Piccole-grandi meraviglie del jazz # 7


MAX ROACH & ABDULLAH IBRAHIM
Stream Of Consciousness [1977] (Piadrum, 2003)

Quello ripreso nel 2003 dalla ristampa della Piadrum di ''Sreams of Consciousness'', Max Roach lo ha spesso indicato come il più riuscito e ispirato tra gli incontri ravvicinati a cui ha dato vita verso la metà degli anni Settanta. Poco importa che gli altri duettanti si chiamino Archie Shepp, Anthony Braxton, Cecil Taylor ... Il pianista sudafricano Abdullah Ibrahim (del quale ho già presentato in questo blog un'altra meravigliosa collaborazione), che in quel settembre del 1977 continua ad essere meglio noto come Dollard Brand, fornisce alla poetica infiammabile del batterista afroamericano il giusto sfondo, la giusta dose di composta ma ferrea indignazione civile, la scintilla emozionale che Roach va cercando per liberare tutta la tensione creativa e scandire il suo drumming. Un contributo di bellezza alla cupa e furibonda lotta antirazzista che i tempi impongono, con l'esilio perdurante del pianista di Cape Town e la spinta antagonista del free jazz. Connessioni: i febbrili poliritmi di Roach e le maestose melodie prodotte da Ibrahim si intecciano all'insegna di una ''Consanguinity'' (tanto per dirla usando uno dei titoli) che è più di un'affinità, un' intima parentela musicale, umana e politica, che in poco più di quaranta minuti genera un flusso di improvvisazzione spumeggiante, che gronda blues e kwela-jazz. Un disco importante.
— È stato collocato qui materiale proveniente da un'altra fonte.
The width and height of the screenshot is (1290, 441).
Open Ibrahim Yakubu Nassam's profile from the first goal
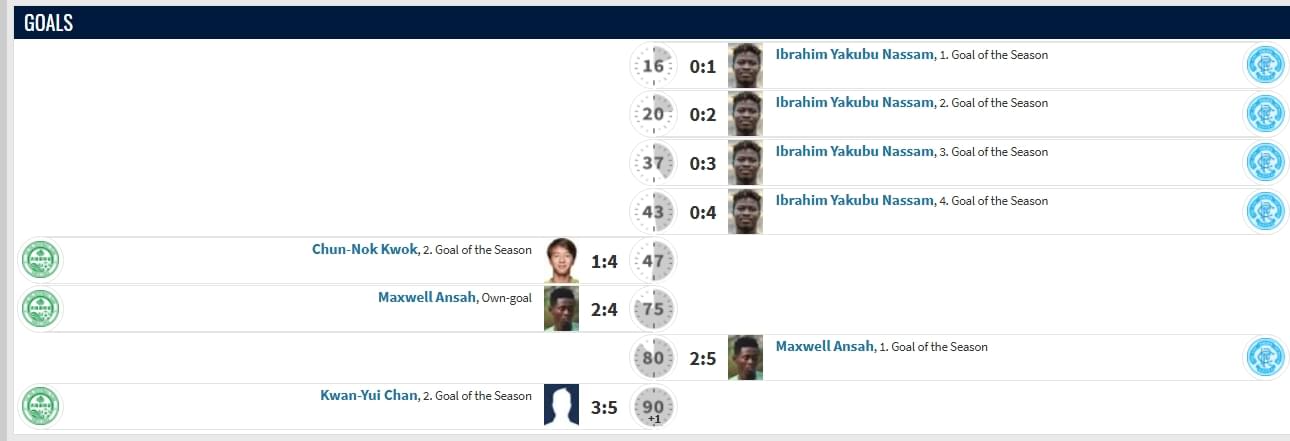(855, 55)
mercoledì 24 febbraio 2010

Piccole-grandi meraviglie del jazz # 2: Max Roach - We Insist! Freedom Now Suite (Candid, 1960)



Ancora un disco di impegno civile da parte di uno dei più grandi batteristi della storia del jazz che fonda la propria etichetta discografica (Candid) per poter elevare la sua protesta contro il razzismo e dichiarare il desiderio di emancipazione. I versi del poeta dissidente Oscar Brown vengono così affidati alla drammaticità vocale dell'allora moglie di Max Roach, Abbie Lincoln, mentre le percussioni dello stesso batterista si legano agli esuberanti interventi dello sfortunato trombettista Booker Little e del veterano sassofonista Coleman Hawkins (altri due mostri sacri del jazz). Il clamore attorno al lavoro fu così risonante da decretarne il boicottaggio in vari territori, tanto che al musicista fu permesso di rientrare in studio di registrazione solo dopo sei anni. Valenze sociali a parte, musica di eccelsa qualità.